Narrow curvy road with stone walls on both sides



No passing room

One of the coolest unexpected things we found was a film site that was used in The Last Jedi.  Since Damon is a total Star Wars geek, we had to stop.  And by total fluke, he was wearing the most appropriate t-shirt for the occasion.  



For some unexplainable reason, both Damon & my Invisiligns seem to be characters in a lot of our stories.  This time, Damon was taking off his raincoat for a picture with the Star Wars sign and his Invisiligns went flying out of his pocket.  He and Bobby worked together to clean the street grit off of them before we continued.




The film site was on private land and up at the top of a steep grassy hill.  We donated 1 Euro each to the land owner and hiked the hill dodging sheep land mines as we went.  Triecia only wiped out once.  For those keeping track, we are at 1 each hiking wipeouts for me, Bobby & Damon, and 2 for Triecia.  We are a coordinated group. 

At the top of the hill, which was at least 3 fake summits later, there was a little building completely filled with sheep poop (the only shelter on the hill) and one very phallic looking rock. It was very windy at the top.

Sheep Shelter

As a fellow Outlander devotee, Triecia was desperately trying to move through this standing stone to find Jamie Frasier in 1745 Ireland.  Only he is Scottish.  Oh well.


On the way back down Star Wars hill, we ran into a heard of sheep.  Since Damon was able to pet one earlier in the day, I wanted to give it a go as well.  We slowly approached the group, but with this guy giving us the death stare, we thought maybe this was not the right herd to go in for the snuggle and backed away with eyes locked until we were a safe distance.
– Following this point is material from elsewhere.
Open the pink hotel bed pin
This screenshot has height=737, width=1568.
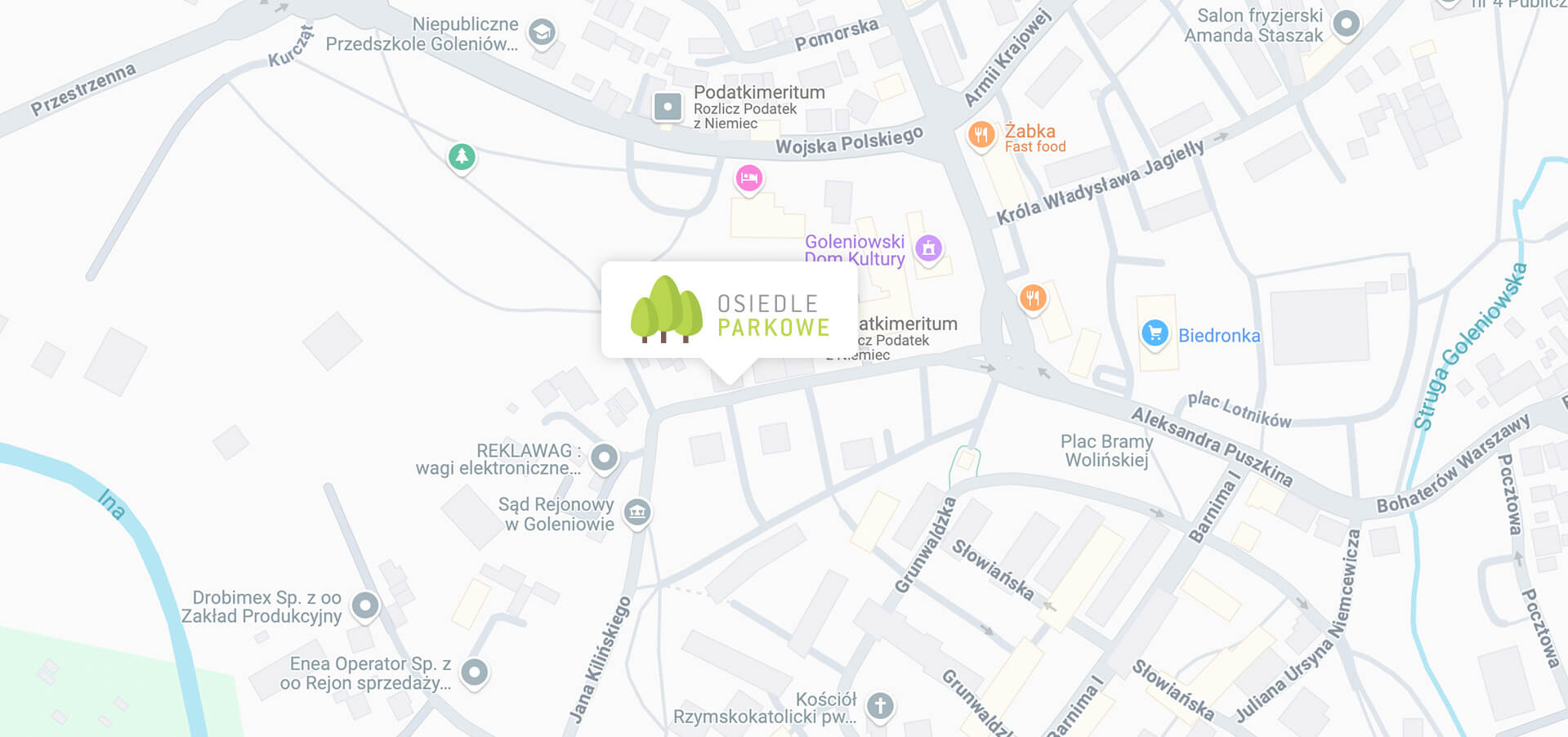[748, 179]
We spent so much time at Star Wars hill that we opted not to do the full loop and cut back across the middle to get back to Dingle.  But not before we stopped at Inch Beach.  No clue how the Inch name came to be, but I read that you could drive your car onto the beach.  It should go without saying that as we entered the beach, I had to tell Damon “NO DONUTS.  NO GOING IN THE WATER” because I know how his mind works and I know he was headed right for the water. 
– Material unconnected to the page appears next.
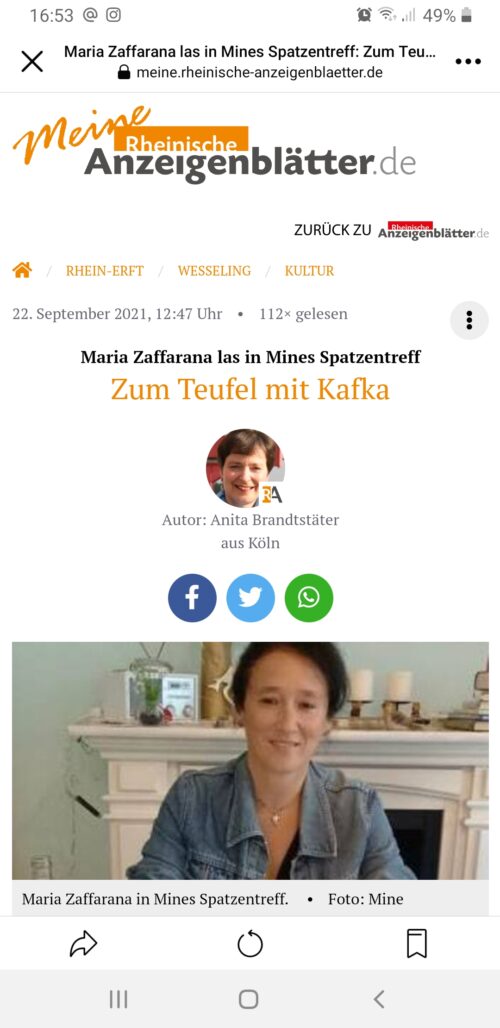
Task: Open the KULTUR breadcrumb category
Action: (x=309, y=271)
stopped, did some artistic leaping pictures, and then finished our Ringa Dingle. 





We were just getting back into Dingle and we were all commenting on what an awesome driver Damon has been – especially on these crazy narrow twisty turny streets.  We had the gopro on all day today and one day I will post pictures of how nuts Irish drivers are as they pass people.  In any case, as we were pouring on the accolades, Damon is making a left turn.  A very wide left turn.  Into oncoming traffic.  I just started yelling WRONG LANE WRONG LANE WRONG LANE and he luckily swerved into the left lane narrowly avoiding a head-on crash.  No more accolades until the car is returned unscathed. 

Our stop for the night was Killarney.  We found a B&B that had a phenomenal rating, so we decided to start there.  Triecia and I are usually the room-getters.  The B&B side door was unlocked but we couldn’t find anyone.  We wandered the house yelling but no one came, so we started to leave and then Eileen popped out in her slippers – she didn’t have any residents this night, so she was going to close up shop, but then decided to open for us.  We had two wonderful rooms and run of the common areas, including a lounge/library well stocked with drinks and snacks. 
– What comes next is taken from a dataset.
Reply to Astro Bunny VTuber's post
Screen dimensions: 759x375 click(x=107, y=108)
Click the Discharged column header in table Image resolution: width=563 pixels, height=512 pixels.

We walked into town because we knew there was a great Irish wool sweater shop, where we loaded up on all things Irish wool, then had dinner, then went back to the B&B where we had cookies and tea before heading into a bed that, I kid you not, had 3” of down cushion below and like 11” of down blankets on top – it was awesome!  Unfortunately, I had started to feel a few cold symptoms coming on and loaded up on Advil and sleeping pills to try to ward it off, which pretty much put me into a coma until morning.